Bug #91107 BUG: cursor columns representing aggregate funcs values incorrectly converted
Submitted: 1 Jun 2018 21:47 Modified: 25 Jun 2018 22:45
Reporter: Nenad J Email Updates:
Status: Closed Impact on me:
None 
Category:Connector / Python Severity:S1 (Critical)
Version:8.0.11 OS:Windows (10 Home)
Assigned to: CPU Architecture:x86 (64 bit)
Tags: mysql connector python cursor execute pandas byte binary strings nan

[1 Jun 2018 21:47] Nenad J
Description:
This bug is a big problem for everyone that is using 8.0.11 for this is a code breaking bug! The very same python 3.6 code works with both 8.0.5 and 8.0.6.
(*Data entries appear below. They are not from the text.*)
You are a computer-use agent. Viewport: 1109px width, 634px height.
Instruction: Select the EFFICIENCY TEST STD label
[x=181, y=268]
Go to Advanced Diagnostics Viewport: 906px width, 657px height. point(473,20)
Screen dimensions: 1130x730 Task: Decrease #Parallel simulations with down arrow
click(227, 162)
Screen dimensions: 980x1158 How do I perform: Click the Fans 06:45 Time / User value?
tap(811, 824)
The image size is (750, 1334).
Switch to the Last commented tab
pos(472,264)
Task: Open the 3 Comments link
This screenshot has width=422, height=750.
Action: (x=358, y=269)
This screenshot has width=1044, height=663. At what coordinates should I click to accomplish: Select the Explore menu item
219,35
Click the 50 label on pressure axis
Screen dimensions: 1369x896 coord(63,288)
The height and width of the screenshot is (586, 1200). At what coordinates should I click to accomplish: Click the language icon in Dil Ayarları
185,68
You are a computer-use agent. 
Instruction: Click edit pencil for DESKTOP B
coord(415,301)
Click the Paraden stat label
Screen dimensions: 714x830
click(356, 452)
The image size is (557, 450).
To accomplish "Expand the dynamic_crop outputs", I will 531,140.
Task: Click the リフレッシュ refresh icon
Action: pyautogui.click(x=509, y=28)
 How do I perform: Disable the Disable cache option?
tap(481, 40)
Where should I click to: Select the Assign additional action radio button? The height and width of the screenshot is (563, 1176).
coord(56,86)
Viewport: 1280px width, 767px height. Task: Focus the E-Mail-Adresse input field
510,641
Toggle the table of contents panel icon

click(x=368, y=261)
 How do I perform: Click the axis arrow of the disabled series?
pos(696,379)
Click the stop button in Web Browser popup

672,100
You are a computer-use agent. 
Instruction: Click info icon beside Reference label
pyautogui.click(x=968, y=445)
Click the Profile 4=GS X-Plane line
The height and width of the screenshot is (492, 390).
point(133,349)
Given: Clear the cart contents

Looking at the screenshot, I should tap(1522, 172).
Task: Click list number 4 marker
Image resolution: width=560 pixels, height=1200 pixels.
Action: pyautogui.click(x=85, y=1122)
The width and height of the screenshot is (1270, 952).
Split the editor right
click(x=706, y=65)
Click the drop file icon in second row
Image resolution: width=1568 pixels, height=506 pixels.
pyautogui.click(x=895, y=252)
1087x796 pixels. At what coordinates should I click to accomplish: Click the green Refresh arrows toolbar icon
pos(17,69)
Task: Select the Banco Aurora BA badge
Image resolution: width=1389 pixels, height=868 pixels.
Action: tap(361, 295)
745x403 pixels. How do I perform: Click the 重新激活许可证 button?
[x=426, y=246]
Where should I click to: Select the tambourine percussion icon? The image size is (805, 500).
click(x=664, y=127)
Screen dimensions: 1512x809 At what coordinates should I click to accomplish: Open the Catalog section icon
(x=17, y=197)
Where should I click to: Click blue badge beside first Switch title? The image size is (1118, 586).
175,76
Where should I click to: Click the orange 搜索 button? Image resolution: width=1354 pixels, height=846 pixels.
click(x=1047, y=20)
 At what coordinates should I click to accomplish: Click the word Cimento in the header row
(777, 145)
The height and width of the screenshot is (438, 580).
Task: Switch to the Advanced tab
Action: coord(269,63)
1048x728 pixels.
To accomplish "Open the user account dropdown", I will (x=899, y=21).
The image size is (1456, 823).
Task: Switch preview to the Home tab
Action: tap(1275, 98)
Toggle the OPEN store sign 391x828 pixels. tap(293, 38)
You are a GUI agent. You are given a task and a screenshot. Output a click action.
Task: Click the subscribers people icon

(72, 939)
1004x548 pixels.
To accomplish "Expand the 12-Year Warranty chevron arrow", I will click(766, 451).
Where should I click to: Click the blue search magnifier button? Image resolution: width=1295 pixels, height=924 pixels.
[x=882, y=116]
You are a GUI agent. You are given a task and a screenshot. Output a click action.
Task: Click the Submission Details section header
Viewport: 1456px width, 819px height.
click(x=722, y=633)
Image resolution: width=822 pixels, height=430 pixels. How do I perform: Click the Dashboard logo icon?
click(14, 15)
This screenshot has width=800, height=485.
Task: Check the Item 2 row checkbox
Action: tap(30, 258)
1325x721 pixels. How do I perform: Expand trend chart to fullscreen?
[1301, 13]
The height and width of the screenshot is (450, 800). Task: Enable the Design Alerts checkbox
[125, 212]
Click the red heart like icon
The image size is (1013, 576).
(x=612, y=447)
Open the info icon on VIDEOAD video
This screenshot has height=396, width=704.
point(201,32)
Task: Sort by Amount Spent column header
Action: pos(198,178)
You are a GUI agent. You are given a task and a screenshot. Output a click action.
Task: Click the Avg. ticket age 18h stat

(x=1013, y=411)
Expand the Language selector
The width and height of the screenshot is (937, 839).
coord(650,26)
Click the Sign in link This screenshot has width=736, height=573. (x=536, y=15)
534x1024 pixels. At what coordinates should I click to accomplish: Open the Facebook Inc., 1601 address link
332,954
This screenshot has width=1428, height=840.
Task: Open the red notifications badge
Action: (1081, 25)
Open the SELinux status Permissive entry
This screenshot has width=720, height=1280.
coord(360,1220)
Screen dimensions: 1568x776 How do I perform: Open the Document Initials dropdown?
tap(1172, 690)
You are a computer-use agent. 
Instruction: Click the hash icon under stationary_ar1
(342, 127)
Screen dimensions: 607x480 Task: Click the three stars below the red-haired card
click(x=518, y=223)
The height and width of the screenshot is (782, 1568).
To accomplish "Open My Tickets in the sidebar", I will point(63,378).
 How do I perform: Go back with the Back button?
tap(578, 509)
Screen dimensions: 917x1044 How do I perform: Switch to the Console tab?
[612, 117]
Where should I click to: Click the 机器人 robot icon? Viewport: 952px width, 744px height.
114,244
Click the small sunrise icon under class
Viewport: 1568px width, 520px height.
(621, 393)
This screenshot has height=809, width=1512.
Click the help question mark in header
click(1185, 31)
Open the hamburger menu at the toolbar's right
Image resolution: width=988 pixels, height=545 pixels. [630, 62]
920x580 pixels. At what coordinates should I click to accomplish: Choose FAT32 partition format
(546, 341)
Details: If sql is executed using mysql connector 8.0.11, some aggregate functions columns (max, round, avg with floats and dates) are returned in a cursor as binary arrays and subsequently fail to convert properly into their correct types during pandas conversion, thus e.g. a float number becomes NaN in pandas. This is not pandas fault for the very same code works with mysql connector 8.0.5 and 8.0.6. In addition, column names for those columns are also sent back as binary strings as opposed to just strings as before, thus referencing e.g. 'avg_price' no longer finds it for the column name is actually b'avg_price'. So there are two problems - wrong column names and columns' values types.

How to repeat:
#%% --- python 3.6 code ---
import mysql.connector
import pandas
db_conn = { 'host':'my-server','user':'my-user','password':'my-pwd','port':3306 }
sql_statement = r"""SELECT
                        dish_id,
                        dish_name,
                        ROUND(AVG(price)) AS avg_price,
                        MAX(order_time) AS latest_order_date
                    FROM all_orders
                    GROUP BY dish_id;"""
conn = mysql.connector.connect(**db_conn)
cur = conn.cursor(dictionary=True)
cur.execute(sql_statement)
rows = cur.fetchall()
col_names = [x[0] for x in cur.description]
cur_df = pd.DataFrame(rows,columns=col_names)
cur_multi.close()
conn.close()
print(cur_df['avg_price']) # <- this fails for column name is binary string b'avg_price'
print(cur_df['avg_price']*100.0) # <- this gives NaN for binary strings did not covert properly into floats

Suggested fix:
This may be related to your "fix" denoted here https://dev.mysql.com/doc/relnotes/connector-python/en/news-8-0-11.html under Bugs Fixed section - paragraphs referencing Bug #27364914 & Bug #24948205 & Bug #83516. That text talks about byte arrays, etc.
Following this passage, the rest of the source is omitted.